_What to do_.
**a)** In the appeals court decision, condense the paragraph that begins "SCHUDSON, J." into a short bulleted list that keeps its main facts.
**b)** Extract the appeals court decision verbatim from "APPEAL from orders" up to and including "Christenson,  Judge.  Affirmed.".

_Passage_.
COURT OF APPEALS

DECISION

DATED AND FILED

 

February 1, 2000

 

Cornelia G. Clark

Acting Clerk, Court of Appeals

of Wisconsin


 

NOTICE

 

This opinion is subject to further editing. If published, the official version will appear in the bound volume of the Official Reports.

 

A party may file with the Supreme Court a petition to review an adverse decision by the Court of Appeals.  See Wis. Stat. § 808.10 and Rule 809.62.

 


 

Nos.   99-1157
99-1786

 

STATE OF WISCONSIN                        IN COURT OF APPEALS

                        DISTRICT I

 

 

In the Interest of Ashley S.,

a person Under the Age of 18:

 

State of Wisconsin,

 

                             Petitioner-Respondent,

 

              v.

 

Ashley S.,

 

                             Respondent-Appellant.

 

 

                        APPEAL from orders of the circuit court for Milwaukee County:  John W. Mickiewicz,  Reserve Judge, and Karen E. Christenson,  Judge.  Affirmed.

            1            SCHUDSON, J.[1]   Ashley S. appeals from the adjudication of delinquency for first-degree sexual assault of a child, and for exposing genitals or pubic area to a child, following a court trial, and from the order denying her postadjudication motion.  She argues that the trial court denied her a fair trial by admitting evidence of the victim’s prior consistent statements, and by excluding evidence of an alternative source of the victim’s knowledge and anxiety.  Ashley also argues that the evidence was insufficient to support the adjudication, and that this court should grant her a new trial in the interest of justice.

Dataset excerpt
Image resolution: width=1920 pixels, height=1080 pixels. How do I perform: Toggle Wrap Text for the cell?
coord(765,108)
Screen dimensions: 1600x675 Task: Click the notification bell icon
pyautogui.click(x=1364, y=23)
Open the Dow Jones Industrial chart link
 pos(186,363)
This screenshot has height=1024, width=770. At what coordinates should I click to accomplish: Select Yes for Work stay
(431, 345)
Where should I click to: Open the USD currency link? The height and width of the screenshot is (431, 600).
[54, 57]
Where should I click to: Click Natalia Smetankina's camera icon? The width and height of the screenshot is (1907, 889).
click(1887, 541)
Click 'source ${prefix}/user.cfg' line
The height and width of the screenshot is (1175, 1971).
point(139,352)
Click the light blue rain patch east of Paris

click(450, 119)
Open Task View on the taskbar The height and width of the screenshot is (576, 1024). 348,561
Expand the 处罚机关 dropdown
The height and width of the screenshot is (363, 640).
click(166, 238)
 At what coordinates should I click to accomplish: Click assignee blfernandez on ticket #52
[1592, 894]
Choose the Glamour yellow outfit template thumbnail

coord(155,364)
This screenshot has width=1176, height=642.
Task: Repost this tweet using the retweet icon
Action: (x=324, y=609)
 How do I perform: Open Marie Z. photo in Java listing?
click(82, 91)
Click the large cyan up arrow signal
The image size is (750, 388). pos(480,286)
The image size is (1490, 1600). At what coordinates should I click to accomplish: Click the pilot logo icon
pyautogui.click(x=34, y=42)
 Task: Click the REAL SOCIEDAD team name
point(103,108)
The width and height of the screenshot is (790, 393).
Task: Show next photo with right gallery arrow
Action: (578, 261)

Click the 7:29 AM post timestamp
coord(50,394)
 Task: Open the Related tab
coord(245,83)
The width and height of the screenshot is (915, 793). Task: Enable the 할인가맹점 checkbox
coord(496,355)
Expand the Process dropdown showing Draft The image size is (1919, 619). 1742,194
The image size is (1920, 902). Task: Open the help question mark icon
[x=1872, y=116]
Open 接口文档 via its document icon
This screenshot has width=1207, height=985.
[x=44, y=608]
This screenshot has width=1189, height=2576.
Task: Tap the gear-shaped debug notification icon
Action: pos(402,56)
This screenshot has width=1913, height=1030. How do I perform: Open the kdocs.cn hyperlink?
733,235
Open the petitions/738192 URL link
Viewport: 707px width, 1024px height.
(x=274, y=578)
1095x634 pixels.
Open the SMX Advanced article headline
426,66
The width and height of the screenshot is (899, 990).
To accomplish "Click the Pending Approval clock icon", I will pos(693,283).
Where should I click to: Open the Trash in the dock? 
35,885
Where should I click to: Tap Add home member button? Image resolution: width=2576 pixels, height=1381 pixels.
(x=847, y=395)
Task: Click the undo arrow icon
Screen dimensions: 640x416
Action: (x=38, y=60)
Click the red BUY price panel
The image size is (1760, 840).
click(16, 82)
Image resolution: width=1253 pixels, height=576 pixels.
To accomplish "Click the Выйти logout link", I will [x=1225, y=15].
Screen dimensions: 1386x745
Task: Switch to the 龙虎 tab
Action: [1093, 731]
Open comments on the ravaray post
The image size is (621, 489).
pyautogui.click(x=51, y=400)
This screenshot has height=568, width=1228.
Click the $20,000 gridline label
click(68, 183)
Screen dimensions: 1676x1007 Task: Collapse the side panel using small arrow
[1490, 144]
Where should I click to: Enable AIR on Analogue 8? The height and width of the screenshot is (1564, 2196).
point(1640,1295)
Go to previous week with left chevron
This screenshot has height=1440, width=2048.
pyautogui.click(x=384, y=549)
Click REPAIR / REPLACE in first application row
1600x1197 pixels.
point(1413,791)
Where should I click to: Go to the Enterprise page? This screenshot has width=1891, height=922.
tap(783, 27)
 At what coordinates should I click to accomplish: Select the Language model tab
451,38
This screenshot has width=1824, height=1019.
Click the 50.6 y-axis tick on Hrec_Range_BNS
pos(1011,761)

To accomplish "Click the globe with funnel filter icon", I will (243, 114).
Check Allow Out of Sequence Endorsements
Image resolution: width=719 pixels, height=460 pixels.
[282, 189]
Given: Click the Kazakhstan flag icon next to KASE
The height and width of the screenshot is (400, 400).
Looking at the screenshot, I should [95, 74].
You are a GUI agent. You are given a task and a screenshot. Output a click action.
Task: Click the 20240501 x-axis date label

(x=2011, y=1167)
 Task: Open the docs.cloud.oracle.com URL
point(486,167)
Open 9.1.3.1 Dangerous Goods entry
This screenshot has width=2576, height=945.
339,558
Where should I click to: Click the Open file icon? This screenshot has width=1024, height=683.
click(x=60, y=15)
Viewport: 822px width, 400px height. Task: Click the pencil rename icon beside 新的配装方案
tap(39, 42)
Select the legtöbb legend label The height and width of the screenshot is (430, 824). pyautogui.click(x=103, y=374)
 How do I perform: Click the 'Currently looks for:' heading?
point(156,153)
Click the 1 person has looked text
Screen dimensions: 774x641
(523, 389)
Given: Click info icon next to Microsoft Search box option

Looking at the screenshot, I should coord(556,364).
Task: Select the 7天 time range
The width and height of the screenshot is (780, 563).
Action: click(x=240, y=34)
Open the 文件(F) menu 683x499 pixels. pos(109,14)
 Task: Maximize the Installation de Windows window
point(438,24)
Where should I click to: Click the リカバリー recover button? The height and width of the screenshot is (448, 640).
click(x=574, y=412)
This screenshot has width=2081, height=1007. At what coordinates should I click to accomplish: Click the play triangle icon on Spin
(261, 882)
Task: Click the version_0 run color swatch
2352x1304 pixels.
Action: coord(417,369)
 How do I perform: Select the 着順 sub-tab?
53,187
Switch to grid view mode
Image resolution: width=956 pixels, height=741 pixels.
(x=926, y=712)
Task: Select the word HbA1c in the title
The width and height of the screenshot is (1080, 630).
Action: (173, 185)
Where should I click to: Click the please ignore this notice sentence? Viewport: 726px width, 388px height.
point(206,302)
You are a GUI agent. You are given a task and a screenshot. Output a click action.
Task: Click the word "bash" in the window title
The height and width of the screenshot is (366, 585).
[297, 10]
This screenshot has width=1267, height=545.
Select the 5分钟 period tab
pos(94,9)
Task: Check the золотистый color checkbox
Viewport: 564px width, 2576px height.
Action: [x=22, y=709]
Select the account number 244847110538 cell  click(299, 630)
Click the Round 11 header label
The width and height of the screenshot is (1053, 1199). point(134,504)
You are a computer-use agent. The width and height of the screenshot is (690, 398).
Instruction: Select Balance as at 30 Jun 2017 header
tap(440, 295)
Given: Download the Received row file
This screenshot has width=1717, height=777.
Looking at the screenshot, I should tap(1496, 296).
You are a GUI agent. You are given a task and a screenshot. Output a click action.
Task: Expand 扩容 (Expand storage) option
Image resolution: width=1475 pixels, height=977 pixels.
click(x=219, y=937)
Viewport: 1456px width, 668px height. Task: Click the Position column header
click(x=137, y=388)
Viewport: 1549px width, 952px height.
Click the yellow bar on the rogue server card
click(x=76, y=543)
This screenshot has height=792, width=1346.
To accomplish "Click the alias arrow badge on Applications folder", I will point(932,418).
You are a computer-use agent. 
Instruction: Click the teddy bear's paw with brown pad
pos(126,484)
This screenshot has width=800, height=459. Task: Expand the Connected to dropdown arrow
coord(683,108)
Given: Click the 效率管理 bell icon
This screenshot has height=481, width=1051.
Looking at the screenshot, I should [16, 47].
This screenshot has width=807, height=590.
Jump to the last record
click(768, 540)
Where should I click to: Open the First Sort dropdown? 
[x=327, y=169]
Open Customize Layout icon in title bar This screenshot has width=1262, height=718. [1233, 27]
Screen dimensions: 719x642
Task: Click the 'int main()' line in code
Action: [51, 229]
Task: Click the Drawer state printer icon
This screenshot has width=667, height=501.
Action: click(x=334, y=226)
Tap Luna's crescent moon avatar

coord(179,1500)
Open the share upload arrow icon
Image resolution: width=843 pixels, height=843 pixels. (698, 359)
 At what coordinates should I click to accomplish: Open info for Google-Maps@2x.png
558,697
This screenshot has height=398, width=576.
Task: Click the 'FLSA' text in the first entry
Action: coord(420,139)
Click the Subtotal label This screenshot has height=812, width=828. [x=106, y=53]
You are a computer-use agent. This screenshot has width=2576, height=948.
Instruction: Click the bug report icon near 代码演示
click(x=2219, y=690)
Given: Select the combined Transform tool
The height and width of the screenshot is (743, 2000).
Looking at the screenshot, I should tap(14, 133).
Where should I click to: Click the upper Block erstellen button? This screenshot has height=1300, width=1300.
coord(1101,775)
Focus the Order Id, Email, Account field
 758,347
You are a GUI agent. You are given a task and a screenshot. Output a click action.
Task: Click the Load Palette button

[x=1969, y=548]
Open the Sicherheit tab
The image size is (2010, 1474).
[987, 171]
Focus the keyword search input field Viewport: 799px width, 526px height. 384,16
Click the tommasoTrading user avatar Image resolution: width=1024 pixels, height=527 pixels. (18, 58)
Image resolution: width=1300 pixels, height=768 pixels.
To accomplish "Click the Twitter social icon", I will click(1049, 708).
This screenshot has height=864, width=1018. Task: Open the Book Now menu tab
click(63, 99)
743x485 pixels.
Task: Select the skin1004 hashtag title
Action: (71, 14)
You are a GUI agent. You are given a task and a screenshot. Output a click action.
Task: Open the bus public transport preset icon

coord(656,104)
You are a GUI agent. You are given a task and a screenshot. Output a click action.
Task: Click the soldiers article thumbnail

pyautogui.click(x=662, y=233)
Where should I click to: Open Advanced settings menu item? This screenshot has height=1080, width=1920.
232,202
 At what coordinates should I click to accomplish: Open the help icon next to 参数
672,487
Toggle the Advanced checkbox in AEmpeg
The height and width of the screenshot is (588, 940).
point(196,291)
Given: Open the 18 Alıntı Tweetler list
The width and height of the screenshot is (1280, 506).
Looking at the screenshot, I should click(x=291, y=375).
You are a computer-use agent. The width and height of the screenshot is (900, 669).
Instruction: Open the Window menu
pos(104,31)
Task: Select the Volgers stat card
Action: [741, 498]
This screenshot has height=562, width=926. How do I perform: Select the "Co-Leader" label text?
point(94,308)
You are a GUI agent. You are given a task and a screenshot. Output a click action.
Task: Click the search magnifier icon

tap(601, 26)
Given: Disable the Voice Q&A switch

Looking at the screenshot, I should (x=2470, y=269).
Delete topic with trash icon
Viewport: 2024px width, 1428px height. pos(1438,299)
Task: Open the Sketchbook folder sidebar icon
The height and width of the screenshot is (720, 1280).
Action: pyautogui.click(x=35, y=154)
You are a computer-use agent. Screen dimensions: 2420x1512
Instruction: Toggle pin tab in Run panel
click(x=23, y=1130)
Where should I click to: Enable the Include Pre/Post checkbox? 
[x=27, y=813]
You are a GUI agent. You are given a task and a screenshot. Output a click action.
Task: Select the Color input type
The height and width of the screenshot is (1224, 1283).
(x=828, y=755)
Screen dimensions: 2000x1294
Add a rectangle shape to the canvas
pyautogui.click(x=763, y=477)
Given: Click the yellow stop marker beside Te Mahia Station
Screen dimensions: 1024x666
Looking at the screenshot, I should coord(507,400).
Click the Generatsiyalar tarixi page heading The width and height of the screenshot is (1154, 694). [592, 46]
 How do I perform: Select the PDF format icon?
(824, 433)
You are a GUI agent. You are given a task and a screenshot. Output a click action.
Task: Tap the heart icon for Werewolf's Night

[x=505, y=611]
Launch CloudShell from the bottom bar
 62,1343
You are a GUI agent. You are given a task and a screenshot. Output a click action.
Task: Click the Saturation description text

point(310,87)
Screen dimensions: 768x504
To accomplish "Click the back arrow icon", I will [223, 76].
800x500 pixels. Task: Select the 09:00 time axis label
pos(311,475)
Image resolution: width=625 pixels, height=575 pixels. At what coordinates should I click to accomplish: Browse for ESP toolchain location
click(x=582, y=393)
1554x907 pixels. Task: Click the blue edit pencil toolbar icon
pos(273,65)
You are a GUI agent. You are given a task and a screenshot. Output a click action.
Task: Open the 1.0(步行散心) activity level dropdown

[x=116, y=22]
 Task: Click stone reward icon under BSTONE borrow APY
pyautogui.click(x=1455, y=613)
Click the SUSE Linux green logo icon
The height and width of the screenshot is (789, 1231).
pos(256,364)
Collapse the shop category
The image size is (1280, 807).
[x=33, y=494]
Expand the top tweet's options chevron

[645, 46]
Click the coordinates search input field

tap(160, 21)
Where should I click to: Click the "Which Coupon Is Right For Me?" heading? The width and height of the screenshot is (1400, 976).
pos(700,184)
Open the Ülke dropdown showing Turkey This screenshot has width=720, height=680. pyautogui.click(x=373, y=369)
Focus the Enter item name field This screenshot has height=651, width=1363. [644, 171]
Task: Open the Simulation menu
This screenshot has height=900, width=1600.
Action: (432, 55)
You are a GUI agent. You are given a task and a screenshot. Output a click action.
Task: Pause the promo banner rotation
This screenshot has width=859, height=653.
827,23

_Results for the exercise_.
**a)**
- Ashley S. appeals her adjudication of delinquency, entered after a court trial, for first-degree sexual assault of a child and for exposing genitals or pubic area to a child.
- She also appeals the order denying her postadjudication motion.
- She argues that the trial court denied her a fair trial by admitting the victim's prior consistent statements.
- She argues that it also did so by excluding evidence of an alternative source of the victim's knowledge and anxiety.
- She claims the evidence was insufficient to support the adjudication.
- She asks the court to grant a new trial in the interest of justice.

**b)**
APPEAL from orders of the circuit court for Milwaukee County:  John W. Mickiewicz,  Reserve Judge, and Karen E. Christenson,  Judge.  Affirmed.